Exercise requirements -
A – Reproduce the stretch of the Highland university passage from "I’ve included this" through "significantly higher price.".
B – According to the Highland university passage, how much money has been spent on the institution since it was first conceived?
C – Resume the passage on the Highland university's spending, writing on from its final sentence.

Excerpted passage -
I’ve included this information in the Wrap because it emerged this week that more than £160m has been spent on the institution since it was first conceived two decades ago. For that amount Inverness could have had a visible, as opposed to virtual, university but maybe if we wait another 80 years it will appear Brigadoon-like out of the Highland mists as a fully-formed campus environment. The trouble with that analogy though is that it might just as quickly disappear and we’ll once again wonder where all the money went. Still, for those who insist that architecture is a hugely expensive business, we can at least now point them towards our academic friends in the Highlands who are more than able to demonstrate that having no architecture whatsoever comes at a significantly higher price.

Collected material -
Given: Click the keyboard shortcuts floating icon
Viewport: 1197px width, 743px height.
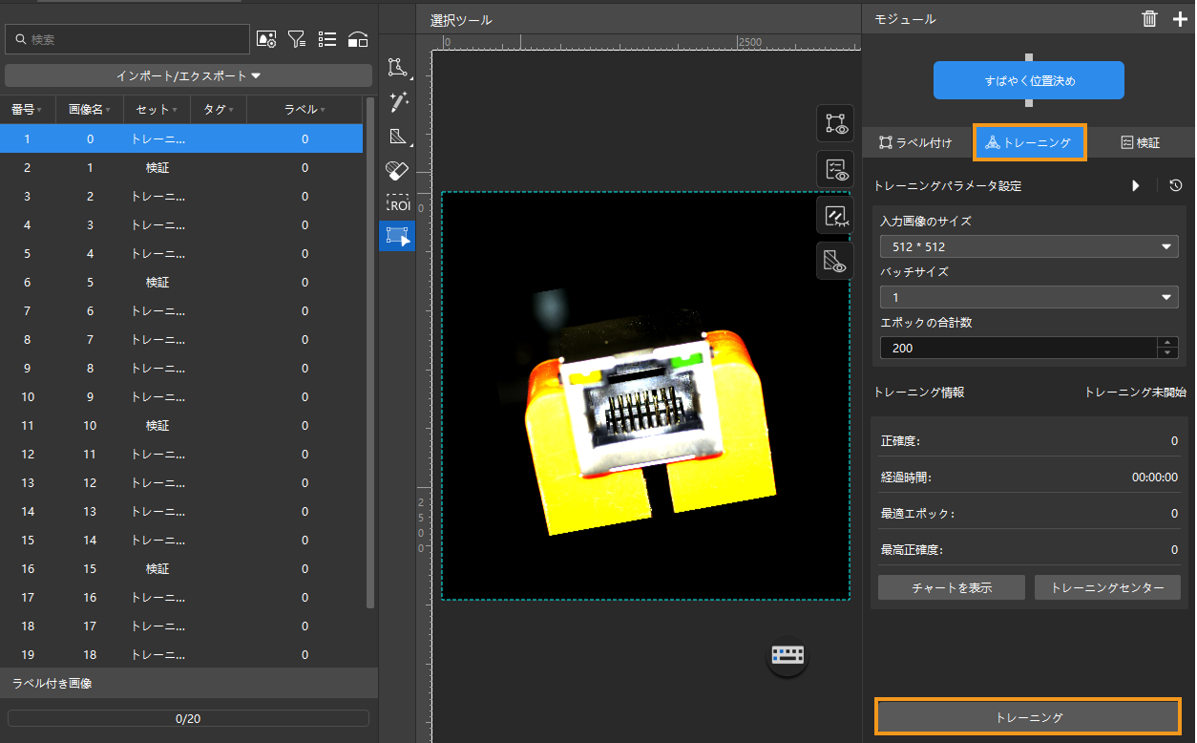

Set of answers -
A –
I’ve included this information in the Wrap because it emerged this week that more than £160m has been spent on the institution since it was first conceived two decades ago. For that amount Inverness could have had a visible, as opposed to virtual, university but maybe if we wait another 80 years it will appear Brigadoon-like out of the Highland mists as a fully-formed campus environment. The trouble with that analogy though is that it might just as quickly disappear and we’ll once again wonder where all the money went. Still, for those who insist that architecture is a hugely expensive business, we can at least now point them towards our academic friends in the Highlands who are more than able to demonstrate that having no architecture whatsoever comes at a significantly higher price.

B – More than £160m.

C –
Don’t cry for me, Achiltibuie
Still on the joys of Highland life, my attention was drawn to a recent article on forthcoming changes mooted in the wonderful world of crofting. Now as you know, this is a bit like watching endless TV repeats of ‘Groundhog Day’, but in theory some sort of transformation in this never-never (literally, unless there’s a grant available) land is afoot, what with consultation having just concluded on the draft Crofting Reform (Scotland) Bill and all. This, for those of you who don’t avidly follow these things, is the Scottish Government’s proposed legislative response to the Committee of Inquiry on Crofting that published its report on the future of crofting in May 2008. The draft bill proposes that the Crofters Commission be renamed the Crofting Commission (see what I mean about Groundhog Day?) and also that a new Register of Crofts be established.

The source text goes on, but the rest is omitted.